If you’ve ever uploaded photos or art, written a review, “liked” content, answered a question on Reddit, contributed to open source code, or done any number of other activities online, you’ve done free work for tech companies, because downloading all this content from the web is how their AI systems learn about the world.
Tech companies know this, but they mask your contributions to their products with technical terms like “training data,” “unsupervised learning,” and “data exhaust” (and, of course, impenetrable “Terms of Use” documents). In fact, much of the innovation in AI over the past few years has been in ways to use more and more of your content for free. This is true for search engines like Google, social media sites like Instagram, AI research startups like OpenAI, and many other providers of intelligent technologies.
This exploitative dynamic is particularly damaging when it comes to the new wave of generative AI programs like Dall-E and ChatGPT. Without your content, ChatGPT and all of its ilk simply would not exist. Many AI researchers think that your content is actually more important than what computer scientists are doing. Yet these intelligent technologies that exploit your labor are the very same technologies that are threatening to put you out of a job. It’s as if the AI system were going into your factory and stealing your machine.
But this dynamic also means that the users who generate data have a lot of power. Discussions over the use of sophisticated AI technologies often come from a place of powerlessness and the stance that AI companies will do what they want, and there’s little the public can do to shift the technology in a different direction. We are AI researchers, and our research suggests the public has a tremendous amount of “data leverage” that can be used to create an AI ecosystem that both generates amazing new technologies and shares the benefits of those technologies fairly with the people who created them.
Data leverage can be deployed through at least four avenues: direct action (for instance, individuals banding together to withhold, “poison,” or redirect data), regulatory action (for instance, pushing for data protection policy and legal recognition of “data coalitions”), legal action (for instance, communities adopting new data-licensing regimes or pursuing a lawsuit), and market action (for instance, demanding large language models be trained only with data from consenting creators).
Let’s start with direct action, which is a particularly exciting route because it can be done immediately. Because of generative AI systems’ reliance on web scraping, website owners could significantly disrupt the training data pipeline if they disallow or limit scraping by configuring their robots.txt file (a file that tells web crawlers which pages are off limit).

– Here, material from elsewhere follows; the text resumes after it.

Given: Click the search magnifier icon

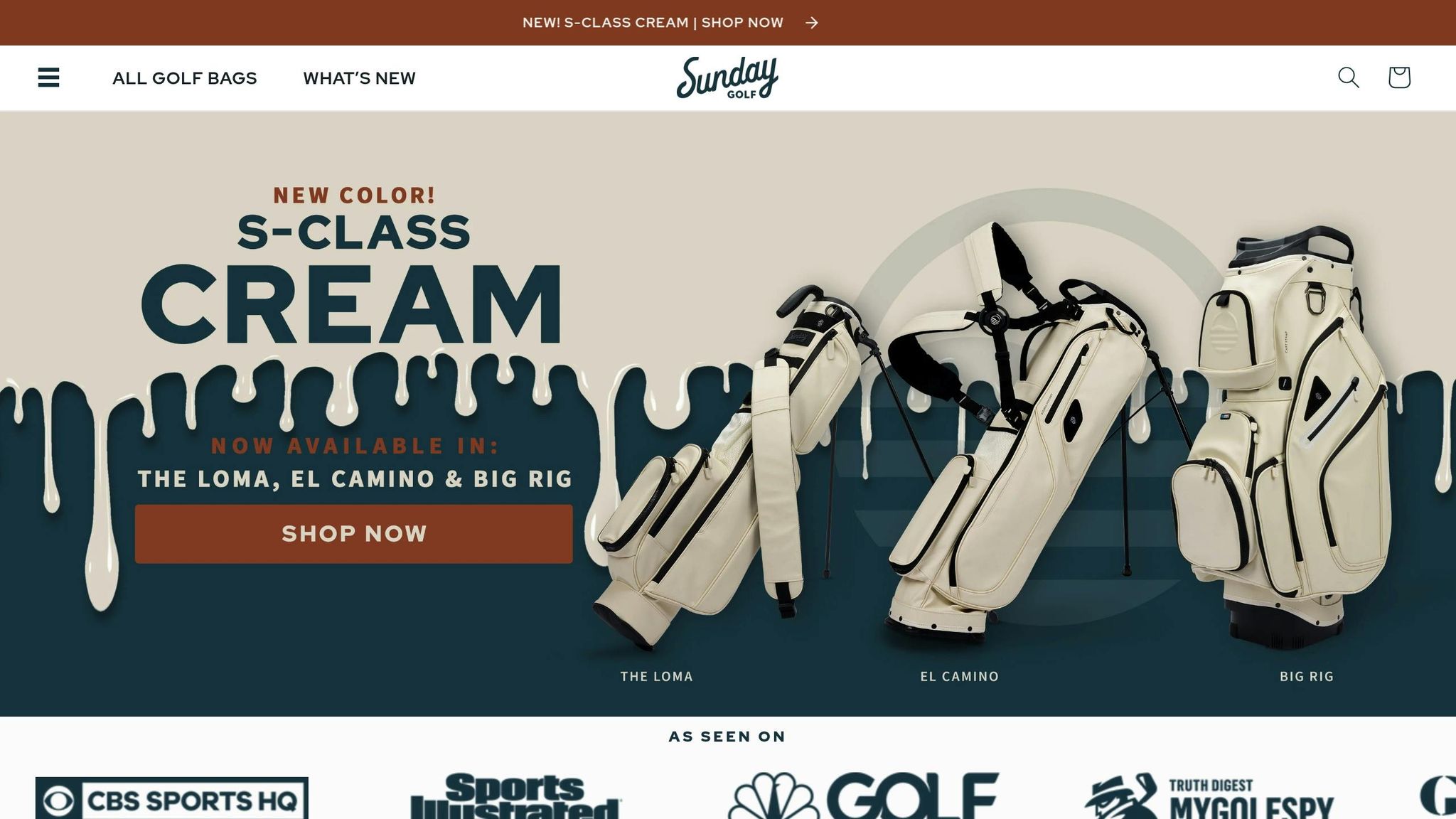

Large user-generated content sites like Wikipedia, StackOverflow, and Reddit are particularly important to generative AI systems, and they could prevent these systems from accessing their content in even stronger ways—for example, by blocking IP traffic and API access. According to Elon Musk, Twitter has recently done exactly this. Content producers should also take advantage of the opt-out mechanisms that are increasingly being provided by AI companies. For instance, programmers on GitHub can opt out of BigCode’s training data via a simple form. More generally, simply being vocal when content has been used without your consent has been somewhat effective. For example, major generative AI player Stability AI agreed to honor opt-out requests collected via haveibeentrained.com after a social media uproar. By engaging in public forms of action, as in the case of mass protest against AI art by artists, it may be possible to force companies to cease business activities that most of the public perceives as theft.